Three separate gatherings took place in the same city, all fighting for a common goal, all united by love for their country and a common stand against corruption by our country’s number one citizen.
South Africans are indeed gatvol. This is where hope springs eternal that, if pushed far enough, active citizenry will come to the fore. But is it all hopeful?
Three separate gatherings in one city against a common enemy? Maybe I bought too much into Mandela and OR Tambo’s dream of South Africa “belonging to all who live in it”. The mental picture I had of Wednesday’s events in the capital consisted of swarms of people dressed in red, blue, green, yellow, white and orange all gathered together on the sprawling lawns of the Union Buildings saying “No” in one voice. Imagine what a powerful message that would have sent to those in power to know that all of these people are tired of their actions, and they’re united in their opposition to it.
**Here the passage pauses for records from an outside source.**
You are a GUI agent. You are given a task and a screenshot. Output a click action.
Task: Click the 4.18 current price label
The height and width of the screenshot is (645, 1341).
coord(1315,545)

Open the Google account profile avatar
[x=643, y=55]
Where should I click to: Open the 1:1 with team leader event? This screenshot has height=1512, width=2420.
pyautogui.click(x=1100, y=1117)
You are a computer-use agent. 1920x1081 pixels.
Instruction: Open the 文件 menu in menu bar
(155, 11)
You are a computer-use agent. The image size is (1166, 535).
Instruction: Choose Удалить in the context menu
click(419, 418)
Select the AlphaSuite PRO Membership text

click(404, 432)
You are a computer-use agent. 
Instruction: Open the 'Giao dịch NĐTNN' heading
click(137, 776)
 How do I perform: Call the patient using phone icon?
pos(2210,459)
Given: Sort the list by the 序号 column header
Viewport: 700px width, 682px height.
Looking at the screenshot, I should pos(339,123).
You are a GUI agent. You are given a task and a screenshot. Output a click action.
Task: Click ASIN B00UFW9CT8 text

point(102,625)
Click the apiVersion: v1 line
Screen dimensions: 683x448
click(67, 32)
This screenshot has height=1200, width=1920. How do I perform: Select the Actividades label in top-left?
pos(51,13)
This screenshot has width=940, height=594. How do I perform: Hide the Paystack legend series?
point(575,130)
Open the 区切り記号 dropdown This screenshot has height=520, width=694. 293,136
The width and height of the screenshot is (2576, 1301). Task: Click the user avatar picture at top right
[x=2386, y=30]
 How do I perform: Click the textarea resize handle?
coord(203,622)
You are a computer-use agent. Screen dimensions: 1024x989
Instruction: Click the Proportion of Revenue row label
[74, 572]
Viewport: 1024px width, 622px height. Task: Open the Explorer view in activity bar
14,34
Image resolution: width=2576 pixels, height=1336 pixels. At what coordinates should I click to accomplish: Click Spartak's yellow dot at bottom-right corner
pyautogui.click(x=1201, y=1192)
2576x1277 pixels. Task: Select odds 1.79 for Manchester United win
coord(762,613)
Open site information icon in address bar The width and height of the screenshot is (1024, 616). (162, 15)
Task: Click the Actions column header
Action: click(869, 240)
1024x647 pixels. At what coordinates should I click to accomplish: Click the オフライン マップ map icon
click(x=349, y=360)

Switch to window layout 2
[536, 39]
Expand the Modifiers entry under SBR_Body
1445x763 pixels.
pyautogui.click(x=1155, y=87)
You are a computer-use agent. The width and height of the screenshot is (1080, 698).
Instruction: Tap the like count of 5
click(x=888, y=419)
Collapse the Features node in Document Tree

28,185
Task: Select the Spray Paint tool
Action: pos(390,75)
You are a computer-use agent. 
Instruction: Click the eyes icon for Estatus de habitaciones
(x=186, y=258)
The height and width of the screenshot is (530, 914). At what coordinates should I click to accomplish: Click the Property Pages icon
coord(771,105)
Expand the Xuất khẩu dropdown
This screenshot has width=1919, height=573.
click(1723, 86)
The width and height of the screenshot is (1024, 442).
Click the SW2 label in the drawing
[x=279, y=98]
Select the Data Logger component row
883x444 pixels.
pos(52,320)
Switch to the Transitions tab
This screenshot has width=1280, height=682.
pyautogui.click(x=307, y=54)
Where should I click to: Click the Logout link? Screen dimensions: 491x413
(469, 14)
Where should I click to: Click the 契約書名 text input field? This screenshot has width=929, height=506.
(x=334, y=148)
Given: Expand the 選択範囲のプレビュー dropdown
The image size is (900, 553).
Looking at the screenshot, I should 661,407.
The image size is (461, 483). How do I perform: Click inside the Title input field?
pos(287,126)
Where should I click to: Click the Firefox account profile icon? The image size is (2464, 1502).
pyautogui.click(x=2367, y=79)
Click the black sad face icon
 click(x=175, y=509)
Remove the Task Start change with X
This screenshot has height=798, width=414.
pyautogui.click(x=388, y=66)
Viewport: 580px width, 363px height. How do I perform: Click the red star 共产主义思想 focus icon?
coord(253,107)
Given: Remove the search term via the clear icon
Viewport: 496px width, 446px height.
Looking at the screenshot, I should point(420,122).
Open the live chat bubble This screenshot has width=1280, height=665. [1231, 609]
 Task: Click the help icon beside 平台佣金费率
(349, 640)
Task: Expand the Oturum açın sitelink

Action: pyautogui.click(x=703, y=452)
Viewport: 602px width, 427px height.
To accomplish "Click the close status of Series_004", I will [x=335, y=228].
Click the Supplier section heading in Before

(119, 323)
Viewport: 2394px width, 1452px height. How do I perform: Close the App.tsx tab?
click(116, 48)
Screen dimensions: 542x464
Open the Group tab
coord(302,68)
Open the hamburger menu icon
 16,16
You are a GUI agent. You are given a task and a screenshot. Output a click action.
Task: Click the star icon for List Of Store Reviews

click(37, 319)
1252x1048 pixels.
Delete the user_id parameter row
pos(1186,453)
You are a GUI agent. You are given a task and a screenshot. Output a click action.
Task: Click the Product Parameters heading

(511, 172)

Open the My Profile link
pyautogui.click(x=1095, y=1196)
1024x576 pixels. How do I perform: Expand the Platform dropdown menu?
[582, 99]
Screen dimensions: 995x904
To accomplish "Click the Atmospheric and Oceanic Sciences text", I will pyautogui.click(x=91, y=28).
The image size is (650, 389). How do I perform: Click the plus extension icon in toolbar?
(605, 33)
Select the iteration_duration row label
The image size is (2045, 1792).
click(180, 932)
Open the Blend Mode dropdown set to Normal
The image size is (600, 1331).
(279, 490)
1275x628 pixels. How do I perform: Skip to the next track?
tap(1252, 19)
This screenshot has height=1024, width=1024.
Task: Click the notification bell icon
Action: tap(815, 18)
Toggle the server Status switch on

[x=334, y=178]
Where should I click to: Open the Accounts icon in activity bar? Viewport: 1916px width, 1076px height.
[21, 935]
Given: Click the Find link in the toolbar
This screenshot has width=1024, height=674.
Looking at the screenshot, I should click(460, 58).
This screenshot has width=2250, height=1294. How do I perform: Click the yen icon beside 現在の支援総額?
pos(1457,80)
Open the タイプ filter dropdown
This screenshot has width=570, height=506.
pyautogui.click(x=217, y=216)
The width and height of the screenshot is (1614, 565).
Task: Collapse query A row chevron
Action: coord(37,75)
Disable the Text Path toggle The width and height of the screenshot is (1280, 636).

Wednesday will go down in history as the day South Africans chose to speak up, but they could have spoken up louder if all those opposed to corruption had co-ordinated their protests beyond party-political lines. Yes, the People’s Assembly provided a safety net for all those were not EFF or DA, but it had the feel and look of “disgruntled comrades”.
The success of the Arab Spring in Egypt, Tunisia and Libya in getting unpopular rulers out of power depended very much on a consistent and united show of force by all those in opposition. South Africans still seem to be sending a split message to the president and his fellow looters: “We all don’t really like you but we’ll all shout from our own little corners.”
I know, I know, “ideological differences” informed the different gatherings. But that’s exactly what is wrong with South Africa. We seem to think ideological purity will lead to an outcome more to the liking of each of these separate groupings. The question has been asked and I’m certain will continue to be asked: Why doesn’t the rest of South Africa rise up in arms when the other section of the country screams “this economic bondage” is a heavy burden to bear, #FeesMustFall? The cop-out that it’s because these protests are violent doesn’t cut it. Have a peaceful People’s Assembly in a Cathedral in support of the students then.
The common refrain in South Africa is to do something when it hurts “the poorest of the poor”. What people mean though is that, if I don’t stand up now and do something about this, there won’t be anything left for me to worry about soon. The truth of the matter is that “the poorest of the poor” will need to be taken along on this journey to restore the values of our constitution.
When opposition groupings lose their myopic outlook and start dealing with issues beyond “ideological differences”, those in power will be scared when people gather against them. The enemy is a common one: corrupt leadership. The remedy for that lies in a strong, united citizenry all speaking with one voice.
Naive, you think? What’s naive is thinking a fragmented opposition and citizenry will succeed in halting this very determined assault on our state. The president has scored far too many own-goals to still be in his seat. Presidents have been impeached for far less in other countries. The structure of our democracy requires some of his closest allies to unseat him. Not likely to happen. The collective resolve of all South Africans to bring change will have to be much stronger than the collective sum of all our ideological differences.